§ **EXERCISE PROMPT**
The tail of the records, from the line containing "Open the quoted" through the final line, should be printed exactly and on its own.

═════ TASK DATA

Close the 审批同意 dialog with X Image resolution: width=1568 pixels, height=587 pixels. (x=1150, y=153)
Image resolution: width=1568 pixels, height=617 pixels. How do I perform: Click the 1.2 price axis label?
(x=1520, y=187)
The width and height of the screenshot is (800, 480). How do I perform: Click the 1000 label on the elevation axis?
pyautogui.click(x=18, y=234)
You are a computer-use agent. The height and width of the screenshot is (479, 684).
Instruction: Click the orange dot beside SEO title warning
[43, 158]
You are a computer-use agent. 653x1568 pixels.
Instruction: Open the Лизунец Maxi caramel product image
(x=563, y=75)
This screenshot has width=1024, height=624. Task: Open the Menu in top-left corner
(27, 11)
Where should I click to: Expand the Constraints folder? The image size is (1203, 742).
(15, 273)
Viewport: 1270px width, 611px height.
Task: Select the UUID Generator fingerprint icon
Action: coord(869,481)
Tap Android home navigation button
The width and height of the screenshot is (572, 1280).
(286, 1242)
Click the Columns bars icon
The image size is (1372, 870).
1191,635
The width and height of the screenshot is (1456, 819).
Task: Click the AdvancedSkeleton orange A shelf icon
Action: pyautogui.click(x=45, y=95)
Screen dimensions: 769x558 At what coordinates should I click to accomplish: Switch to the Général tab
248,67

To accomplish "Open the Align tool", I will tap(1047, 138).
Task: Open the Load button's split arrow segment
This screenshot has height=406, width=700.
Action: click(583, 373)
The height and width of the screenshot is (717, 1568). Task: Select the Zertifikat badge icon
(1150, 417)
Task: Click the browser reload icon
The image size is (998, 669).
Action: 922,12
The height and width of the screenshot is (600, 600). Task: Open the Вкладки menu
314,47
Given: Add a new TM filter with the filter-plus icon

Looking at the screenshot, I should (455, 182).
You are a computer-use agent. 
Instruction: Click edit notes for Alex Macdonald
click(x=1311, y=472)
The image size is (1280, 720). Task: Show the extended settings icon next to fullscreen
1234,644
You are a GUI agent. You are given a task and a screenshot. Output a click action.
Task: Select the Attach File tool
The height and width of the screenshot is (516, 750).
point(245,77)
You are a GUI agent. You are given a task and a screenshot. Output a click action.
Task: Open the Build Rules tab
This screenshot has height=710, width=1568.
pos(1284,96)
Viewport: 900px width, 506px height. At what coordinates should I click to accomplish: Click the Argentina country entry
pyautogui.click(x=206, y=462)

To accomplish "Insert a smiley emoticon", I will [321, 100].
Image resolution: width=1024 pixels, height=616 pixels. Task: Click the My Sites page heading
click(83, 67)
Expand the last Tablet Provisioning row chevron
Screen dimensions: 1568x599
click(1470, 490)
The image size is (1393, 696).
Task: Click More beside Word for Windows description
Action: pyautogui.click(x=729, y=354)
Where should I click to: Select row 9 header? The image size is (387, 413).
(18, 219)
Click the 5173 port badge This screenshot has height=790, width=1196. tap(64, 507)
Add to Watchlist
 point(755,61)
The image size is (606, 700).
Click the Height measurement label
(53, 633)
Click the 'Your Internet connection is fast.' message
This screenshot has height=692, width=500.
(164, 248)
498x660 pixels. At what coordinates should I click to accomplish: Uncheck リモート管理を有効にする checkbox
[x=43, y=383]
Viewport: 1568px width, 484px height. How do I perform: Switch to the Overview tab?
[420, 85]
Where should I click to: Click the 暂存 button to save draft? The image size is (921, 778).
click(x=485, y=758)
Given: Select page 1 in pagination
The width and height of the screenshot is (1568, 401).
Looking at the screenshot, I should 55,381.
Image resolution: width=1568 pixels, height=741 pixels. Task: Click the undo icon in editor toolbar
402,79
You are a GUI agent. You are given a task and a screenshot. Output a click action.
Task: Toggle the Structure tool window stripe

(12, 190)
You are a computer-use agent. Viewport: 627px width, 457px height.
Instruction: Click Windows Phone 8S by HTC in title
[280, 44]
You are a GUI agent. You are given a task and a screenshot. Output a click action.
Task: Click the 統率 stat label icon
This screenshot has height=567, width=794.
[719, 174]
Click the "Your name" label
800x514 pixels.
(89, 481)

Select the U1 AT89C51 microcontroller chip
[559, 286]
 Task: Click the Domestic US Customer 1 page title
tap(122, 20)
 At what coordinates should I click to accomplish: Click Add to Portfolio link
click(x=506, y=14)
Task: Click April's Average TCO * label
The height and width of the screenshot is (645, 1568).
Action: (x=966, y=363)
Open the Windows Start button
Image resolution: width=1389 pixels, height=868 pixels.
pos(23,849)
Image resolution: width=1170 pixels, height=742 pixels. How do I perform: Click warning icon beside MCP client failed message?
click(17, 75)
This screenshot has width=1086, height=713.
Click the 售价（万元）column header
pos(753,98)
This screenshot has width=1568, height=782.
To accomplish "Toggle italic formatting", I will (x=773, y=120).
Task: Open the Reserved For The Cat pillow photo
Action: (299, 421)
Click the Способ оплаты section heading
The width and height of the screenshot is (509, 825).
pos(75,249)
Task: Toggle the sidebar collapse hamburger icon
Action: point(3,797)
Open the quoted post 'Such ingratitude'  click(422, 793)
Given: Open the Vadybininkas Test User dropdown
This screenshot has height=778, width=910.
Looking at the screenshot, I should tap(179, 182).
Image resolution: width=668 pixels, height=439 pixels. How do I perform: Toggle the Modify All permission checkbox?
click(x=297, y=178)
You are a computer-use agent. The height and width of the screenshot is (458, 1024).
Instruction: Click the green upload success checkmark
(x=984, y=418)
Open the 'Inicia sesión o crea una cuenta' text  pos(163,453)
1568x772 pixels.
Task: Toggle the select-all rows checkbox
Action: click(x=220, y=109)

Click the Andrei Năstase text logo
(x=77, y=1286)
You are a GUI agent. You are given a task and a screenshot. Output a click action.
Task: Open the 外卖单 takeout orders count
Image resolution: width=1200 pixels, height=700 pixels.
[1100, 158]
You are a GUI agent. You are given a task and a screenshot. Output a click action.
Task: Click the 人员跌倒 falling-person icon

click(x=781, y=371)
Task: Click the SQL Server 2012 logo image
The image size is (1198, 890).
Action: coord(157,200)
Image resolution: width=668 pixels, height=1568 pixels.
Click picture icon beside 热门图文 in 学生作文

══════════

§ **WRITTEN SOLUTION**
Open the quoted post 'Such ingratitude'  click(422, 793)
Given: Open the Vadybininkas Test User dropdown
This screenshot has height=778, width=910.
Looking at the screenshot, I should tap(179, 182).
Image resolution: width=668 pixels, height=439 pixels. How do I perform: Toggle the Modify All permission checkbox?
click(x=297, y=178)
You are a computer-use agent. The height and width of the screenshot is (458, 1024).
Instruction: Click the green upload success checkmark
(x=984, y=418)
Open the 'Inicia sesión o crea una cuenta' text  pos(163,453)
1568x772 pixels.
Task: Toggle the select-all rows checkbox
Action: click(x=220, y=109)

Click the Andrei Năstase text logo
(x=77, y=1286)
You are a GUI agent. You are given a task and a screenshot. Output a click action.
Task: Open the 外卖单 takeout orders count
Image resolution: width=1200 pixels, height=700 pixels.
[1100, 158]
You are a GUI agent. You are given a task and a screenshot. Output a click action.
Task: Click the 人员跌倒 falling-person icon

click(x=781, y=371)
Task: Click the SQL Server 2012 logo image
The image size is (1198, 890).
Action: coord(157,200)
Image resolution: width=668 pixels, height=1568 pixels.
Click picture icon beside 热门图文 in 学生作文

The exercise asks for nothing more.